I am running a stored procedure that has a lot of CTEs. The stored procedure is using several tables that has over 100 million records. I’m doing a lot of aggregation inside the CTEs. I was able to run the stored procedure in 3 hours but lately it’s taking more than 15 hours. I am seeing a lot of TempDB disk contention. The initial TempDB size was set to 150GB but now it grew to 600 GB but there are 500 GB free space. I have two RAID 5 drives and one of them has TempDB data file and the other has the Database data files. I looked at sp_who2 and seeing 35 Suspended status with the same SPID. I currently have only one TempDB data file and I have 16 cores. I read somewhere that I would get better performance if I split the TempDB data files into 8 or more equally sized. But my system admin told me it won’t help since I will be putting all the files into same drive. Will I get a better performance if I split the data files in the same drive? Also, should I restart the sql server to shrink the tempdb data file?

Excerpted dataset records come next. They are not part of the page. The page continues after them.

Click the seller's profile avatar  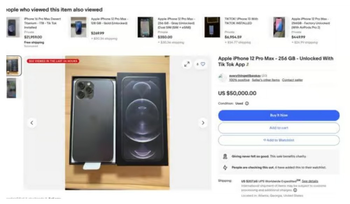click(222, 78)
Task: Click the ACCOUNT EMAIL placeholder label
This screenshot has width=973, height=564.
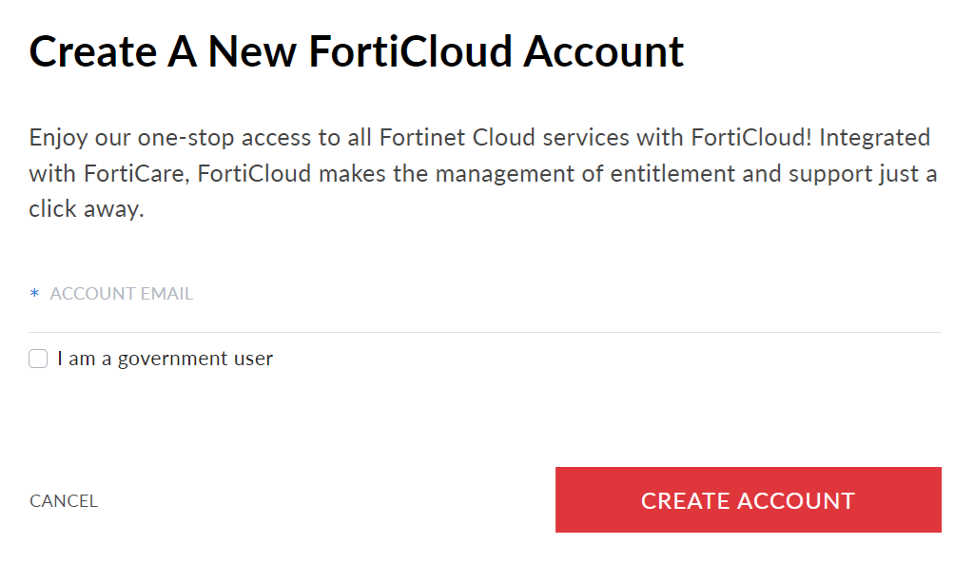Action: pos(121,294)
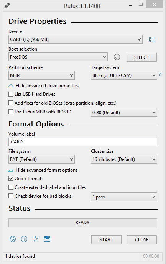Open language selection globe icon
Image resolution: width=166 pixels, height=264 pixels.
coord(13,239)
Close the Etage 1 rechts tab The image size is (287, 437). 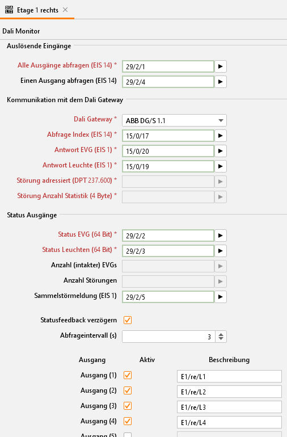pyautogui.click(x=65, y=10)

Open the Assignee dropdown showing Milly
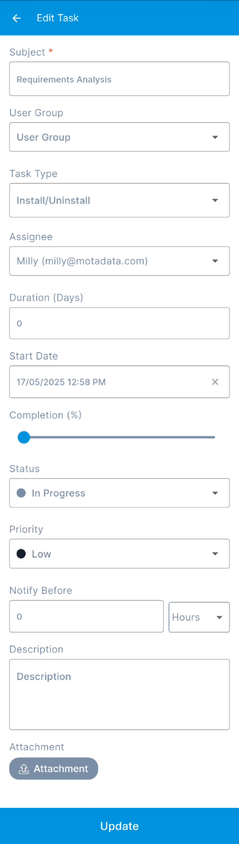[119, 261]
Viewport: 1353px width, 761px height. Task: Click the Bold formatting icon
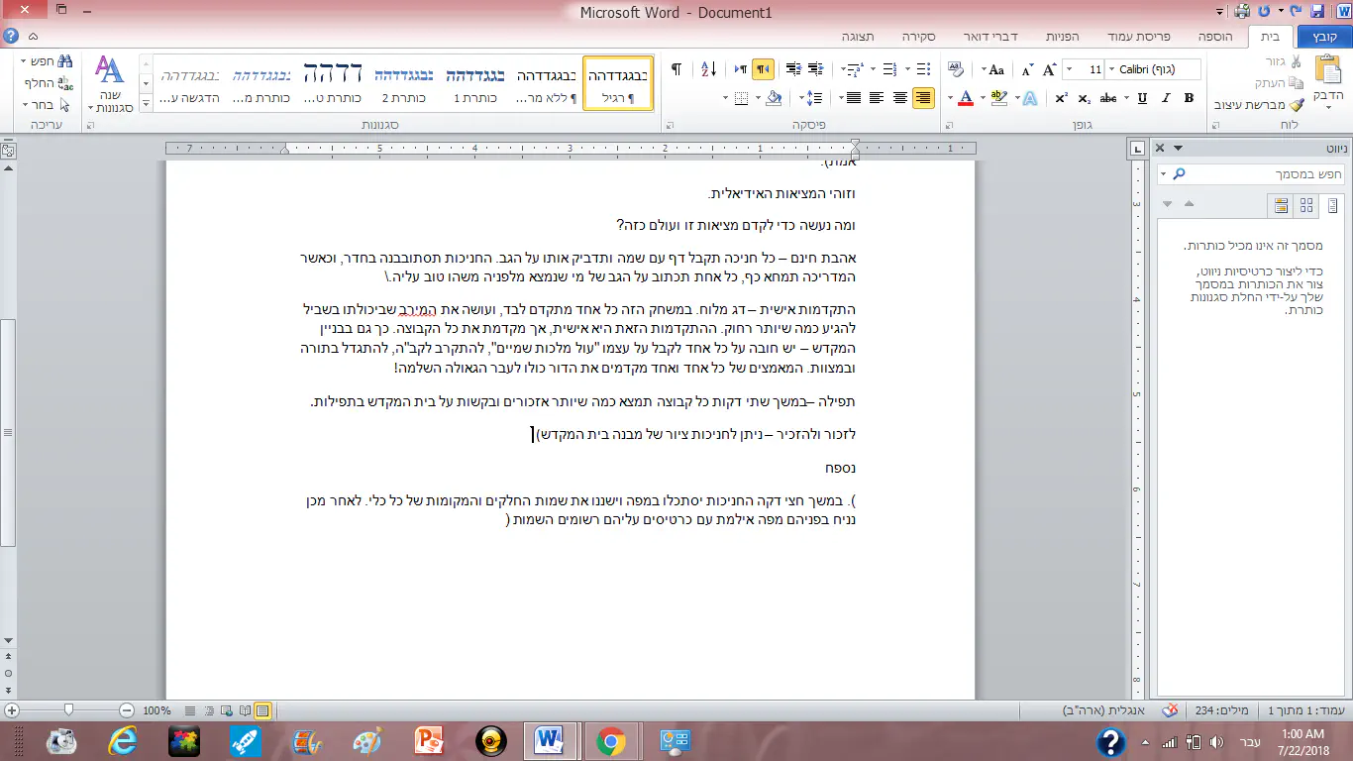pos(1190,98)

Don't shrink tempdb. It grew to that size to support your query. Shrinking it is just going to cause it to have to grow again. Further, how did it grow? In 1mb increments? You might be looking at severe fragmentation (that would cause me to shrink it, but only so I could grow it back in larger chunks). The fact that you are seeing lots of suspended processes, especially with a whole bunch having the same session, suggests that you are bound on CPU and possibly experiencing parallelism. Now, that could be caused by IO issues too, but from everything you're saying, I'd focus on traditional tuning mechanisms. Get the execution plan. See how the query is being resolved. Can you modify the code to increase performance? Do you need more or different indexes? Just traditional stuff.

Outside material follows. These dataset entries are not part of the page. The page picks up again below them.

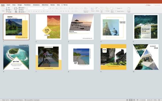Open Design Ideas pane
This screenshot has height=101, width=162.
pos(129,9)
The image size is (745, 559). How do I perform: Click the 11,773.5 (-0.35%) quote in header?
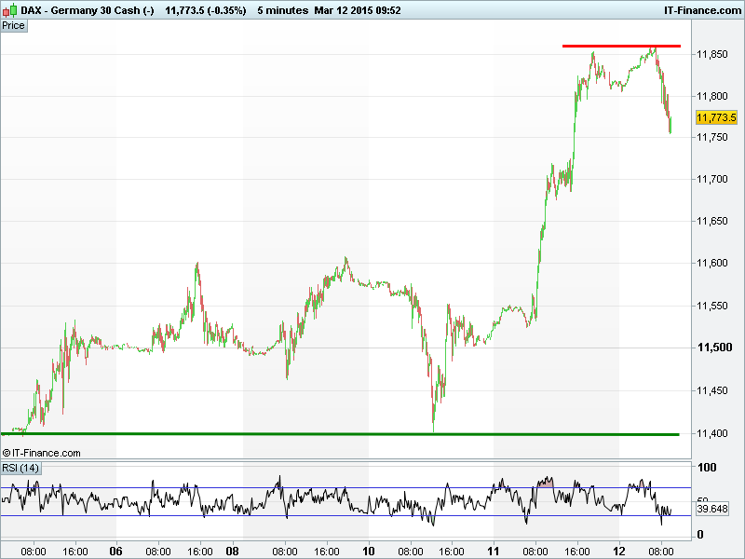206,9
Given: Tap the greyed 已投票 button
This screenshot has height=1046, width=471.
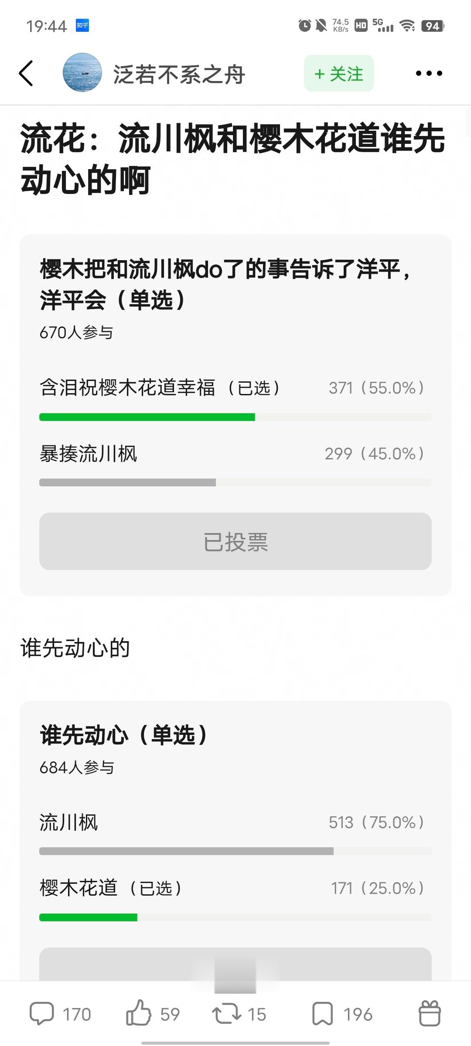Looking at the screenshot, I should [x=236, y=541].
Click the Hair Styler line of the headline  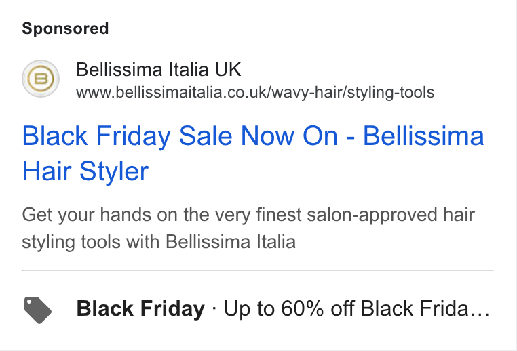pos(85,171)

Splitting tempdb data files into multiple data files helps with latch contention. This comes into play with PFS, GAM and SGAM pages. I have typically had to deal with this with very busy systems with smaller TEMPDB databases, not with one that has grown to 600 GB. Following best practices for TEMPDB would certainly be a good point and your admin telling you it wouldn't help due to the same disk for an IO perspective has a point but the recommendation is more in regards to the internals of SQL Server and how it uses TEMPDB. Shrinking TEMPDB by restarting the services wouldn't help TEMPDB perform better if it simply had to grow the file that large again. What type of contention are you seeing on tempdb? You might also want to consider checking to see if Instant File Initialization is on to prevent the long waits for the file to grow.
> The initial TempDB size was set to > 150GB but now it grew to 600 GB I think that a lot of people are missing the fundamental problem here. The query that causes such an expansion of TempDB and takes 15 hours to run sounds like one huge monolithic catch-all query and I'll just bet that at least one instance of the DISTINCT keyword was used. Rather than messing around with how to optimize TempDB on this one, which might buy you 0 to 60 minutes of time savings on this large monolithic query, you need to spend some time to understand the underlying data and optimizing the query. You need to quickly isolate subsets of information into Temp Tables and join on the Temp Tables instead of trying to do it all in one pass using DISTINCT to overcome the real problem of accidental many-to-many joins and other server crippling problems. If you're trying to optimize TempDB on this one, then you're working on the wrong problem.